Jägers are the best, and their guarantees are good.


----------



## Pac-Man

yup, ive never tried jagers though. ive always heard good things about them though. my visitherm heater works great too, and it has a life time warranty.


----------



## hail_sniper

yep jagers the best, they should be... they are the first to make a submersible heater, they should be reliable (im not sure, but i think its german engineering, you can always trust german engineering)


----------



## shev

I killed 3 heaters in my 55 gallon. one of them was a 300 watt.

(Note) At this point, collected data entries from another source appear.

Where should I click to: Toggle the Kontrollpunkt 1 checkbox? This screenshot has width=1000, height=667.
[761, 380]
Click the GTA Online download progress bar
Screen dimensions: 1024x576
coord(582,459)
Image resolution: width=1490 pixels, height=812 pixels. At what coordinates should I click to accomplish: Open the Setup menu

but now I have a 250-ish watt ebo jager thats been doin good for about a year.


----------



## Damon

Ebo-Jagers USED to be the best. Now they are made by another manufacturer and the newer models aren't what they should be. WON brothers make the best heaters by far. But you will pay a penny for them.


----------



## ALFA WOLF

Very pretty penny Ill have to stop buying groceries for a while if i want one before i die.


----------



## Pac-Man

how expensive are the won bros. simpte?


----------



## euRasian32

PacMan= I agree, I stand by visitherm. I've had one in each of my old tanks. Only one got broken (2 oscars) and they sent me a new one.

FishFreaks: I agree totally. (PennPlax = junk) I had 4 of these, they break on their own and the temp dial had a mind of its own.

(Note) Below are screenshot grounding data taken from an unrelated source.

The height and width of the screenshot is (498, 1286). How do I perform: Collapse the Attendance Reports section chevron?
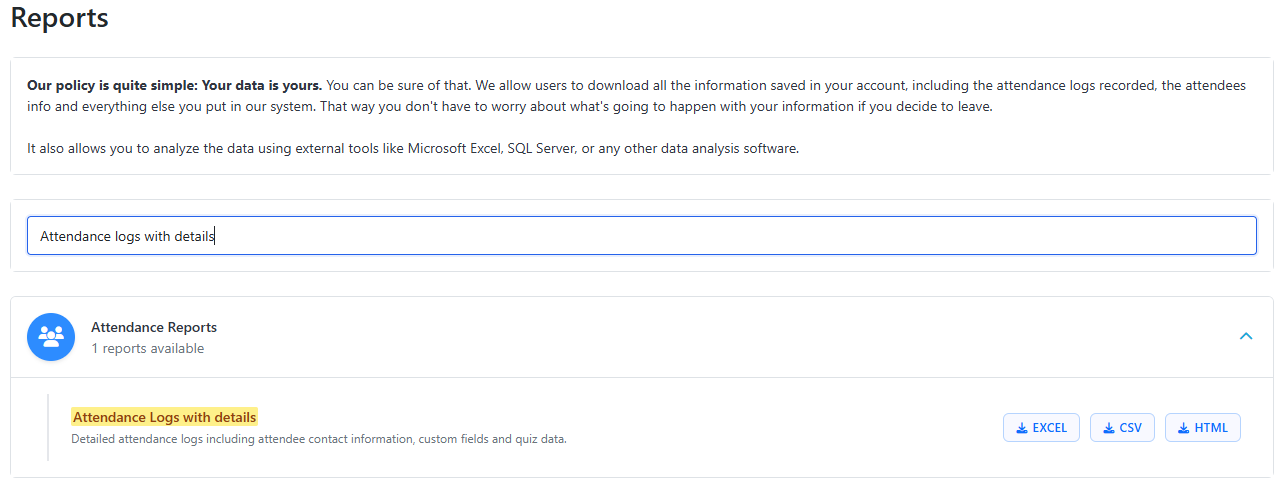coord(1246,336)
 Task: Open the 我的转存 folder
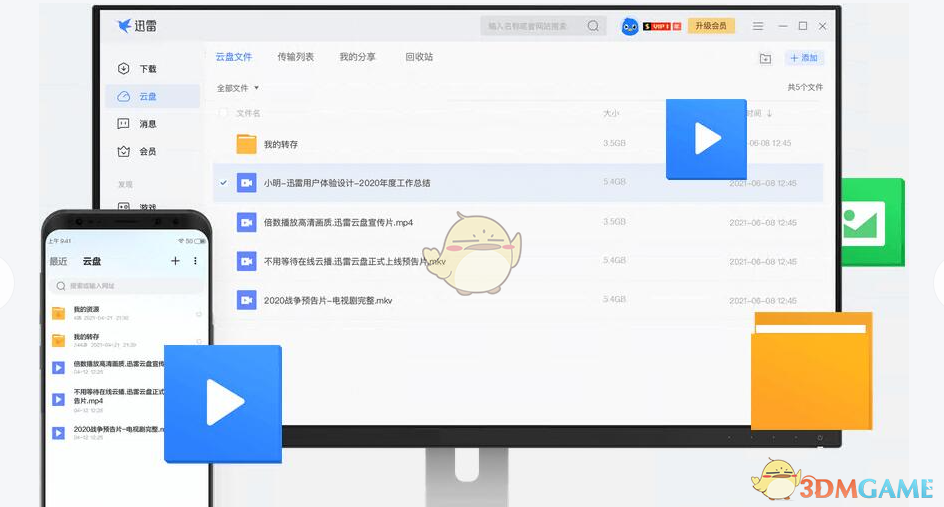coord(280,145)
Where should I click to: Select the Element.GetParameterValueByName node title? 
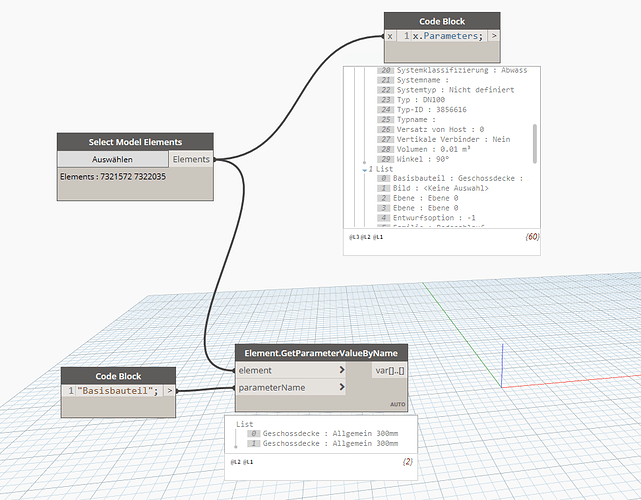pos(320,351)
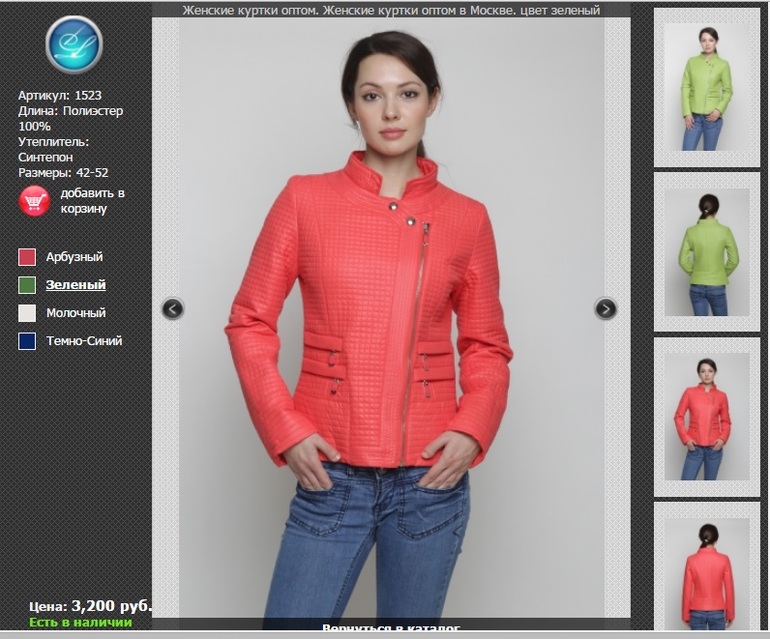The image size is (770, 639).
Task: Click the round blue site logo
Action: coord(74,45)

Sniper: German engineering. Nuff Said. I probably can't afford one of those heaters though... I'm curious to see how much.
I got a limited edition VW last year (R32 - makes my username look like YOU'RE RAISIN32), made in Wolfsburg Germany, not Mexico. Yup, you heard correctly, assembled in Mexico. No offense to the Latino community, but there aren't any Germans down there...

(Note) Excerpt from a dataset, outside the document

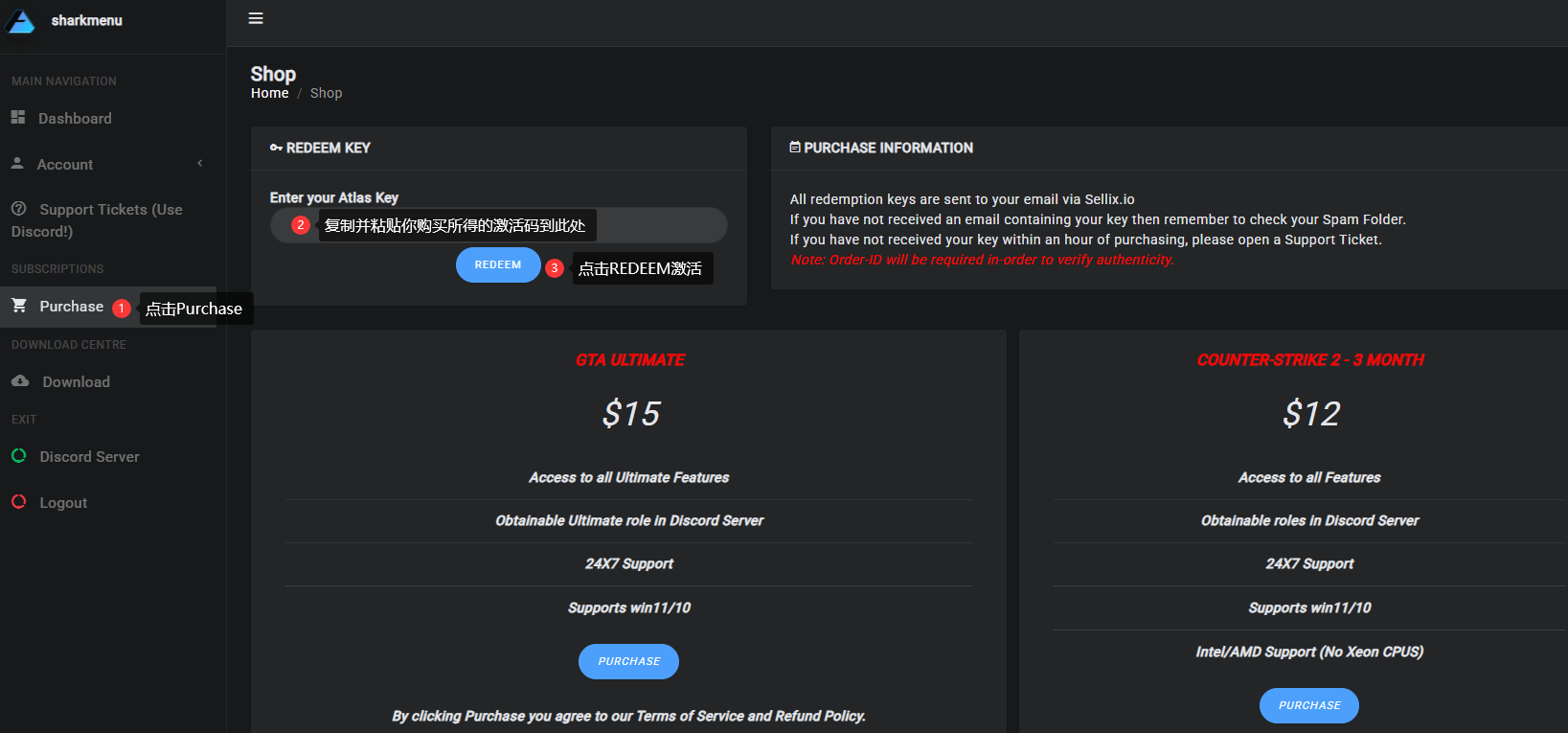
Task: Open Dashboard from the sidebar
Action: point(75,119)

...back on topic. Visitherm is a good mediocre budget heater. I can get the 300 watts for less that 20 beans and it has a lifetime warranty. German or not, can't beat that with a stick.


----------



## ALFA WOLF

dream heater. would it not be nice to have a heater were u can put in the fish u have and quantity and it will put it at a perfect temperature for all the fish. and it will move on its own while the summer and winter passes.


----------



## Damon

About $25.00 for a 100 watt non digital. $35.00 150watt for digital readout. These prices are internet so factor in shipping and you get the idea...........  But they are the best.
I also use visitherm heaters for the reasons mentioned. 3+ years with 2 of them and no problems so far. (*knock on wood*)


----------



## ALFA WOLF

To The Internet......again.


----------



## Pac-Man

yup, i love visitherm....i got my 150 watt for 14.99, pretty cheap for such a good value, if i may say so myself. I'm quite the bargain hunter.


----------



## Guest

I recommend the Hydor ETH external heater. I've had it for over a year and it's been awesome.


----------



## euRasian32

I recently got a 250w Jager, and it's running my 125 by itself. I've got it right next to an intake though.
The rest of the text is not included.